Some of us have our Dalís, our Kahlos, our Duchamps. We crack open Breton and brush against the transformational possibilities of the unreal. Me? I have the Umpqua Bank on the corner of Alberta and NE 18th, my favorite piece of surrealist art of all time.
Picture this: you are strolling back to your car after a leisurely afternoon on Alberta. You pass what is, to the untrained eye, a bank. On its eastern windows, lots of colorful text. What does it say? you think. So you approach. "Grilled cheese for two," the text screams back at you. "Freelance meeting." "Spontaneous concert." "Postman." Dividing up these cries from some sinister subconsciousness are small bits of vector art: A bicycle. A green heart. A fried egg.

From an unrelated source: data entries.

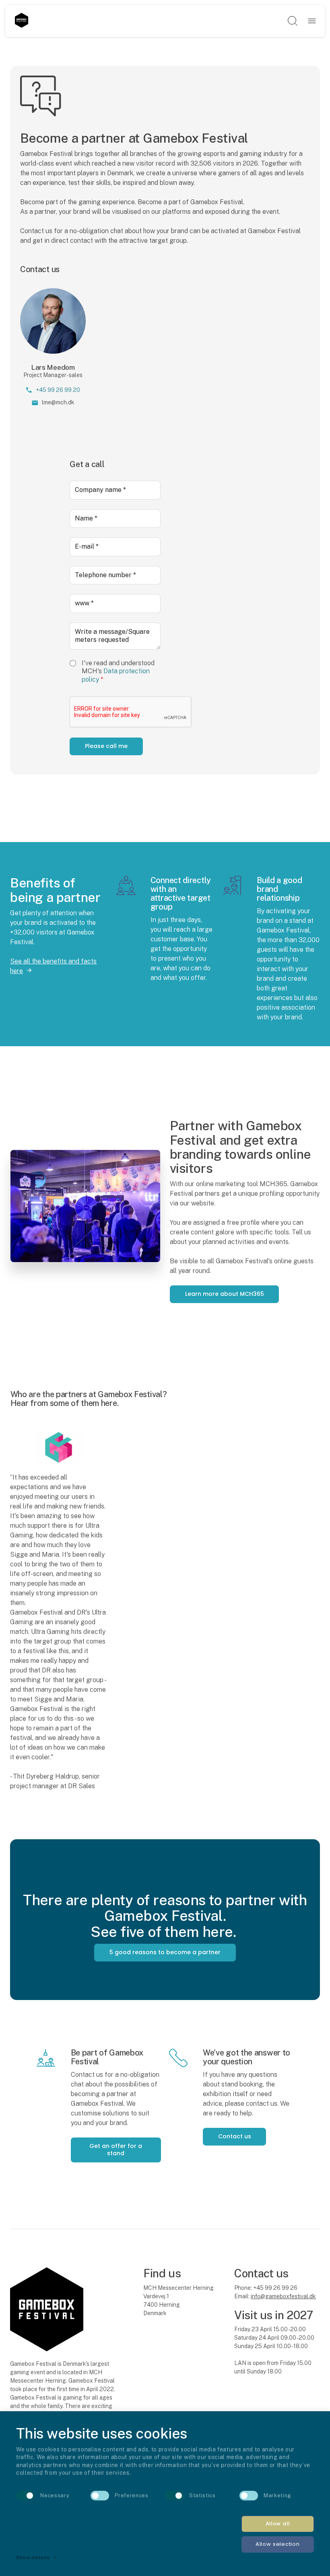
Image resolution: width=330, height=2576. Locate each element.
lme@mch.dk (58, 402)
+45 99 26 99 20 (58, 390)
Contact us (234, 2136)
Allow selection (277, 2544)
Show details (36, 2557)
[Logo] (21, 21)
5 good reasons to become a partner (165, 1952)
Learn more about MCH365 (224, 1294)
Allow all (278, 2523)
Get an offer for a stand (115, 2149)
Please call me (106, 746)
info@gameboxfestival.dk (283, 2296)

Behind the glass, a single blue card that reads, "Is my baby ready for a grown up account?" with no additional information.

Image: Conner Reed
You squint and return to the windows, breaking a light sweat. "Bicycle living." "Strolling with strollers." "Down the street." How is this stuff ... bank stuff? "Made from scratch." "Sweater weather." "First date." Is it like, a list of things you can do while you bank? Your stomach drops. You hold the fragments of a mosaic that refuses to come together. To invoke the banjo-flecked wisdom of one Taylor Swift: it's like trying to solve a crossword and realizing there's no right answer.
You pull back. Scan the perimeter for some sort of foothold. At the counter: an enormous vat of dog treats. Opposite the treats: a vintage silver telephone accompanied by a "LET'S TALK" sign. Talk to who? Aren't there tellers behind the counter? Why would somebody come to the bank and then use this prop telephone to contact the bank?

???????
Your pulse spikes. You notice yellow bistro furniture on the far end of lobby. Is that the only seating in this entire place? Beside it, a bike bearing a large box with the words "GO TO" plastered across the side. On the wall behind the bike: "WELCOME TO THE WORLD'S GREATEST BANK." At this point you have nearly gone full Laura Dern in Inland Empire, but finally, amid your Lynchian nightmare, you spot a grounding force: a calendar.
You know how calendars work. Across the top, the days of the week; beneath them, corresponding numbers. But what's this? There are seven days of the week, but 10 dates per row? Wait, only in the first row????????

IS TUESDAY SATURDAY?
Image: Conner Reed
You cannot remember the last time you gazed so directly into the face of pure, uncut entropy. Your innocence lays in rubble on the corner of NE 18th. But in the disarray, an epiphany: perhaps you have just borne witness to one of history's great examples of neoliberal satire. Was Kafka's "The Metamorphosis" half so bold in its illustration of a world rendered unrecognizable by the corrosive effects of capital?
As Dalí said: "Surrealism is destructive, but it only destroys what it considers to be shackles limiting our vision." Your shackles are gone. "Let's talk," indeed. Sweater weather. Spontaneous concert.
Anyway, whenever I take my friends here, they laugh and go "that's crazy" and then we usually eat at Gumba. Love their fry bread.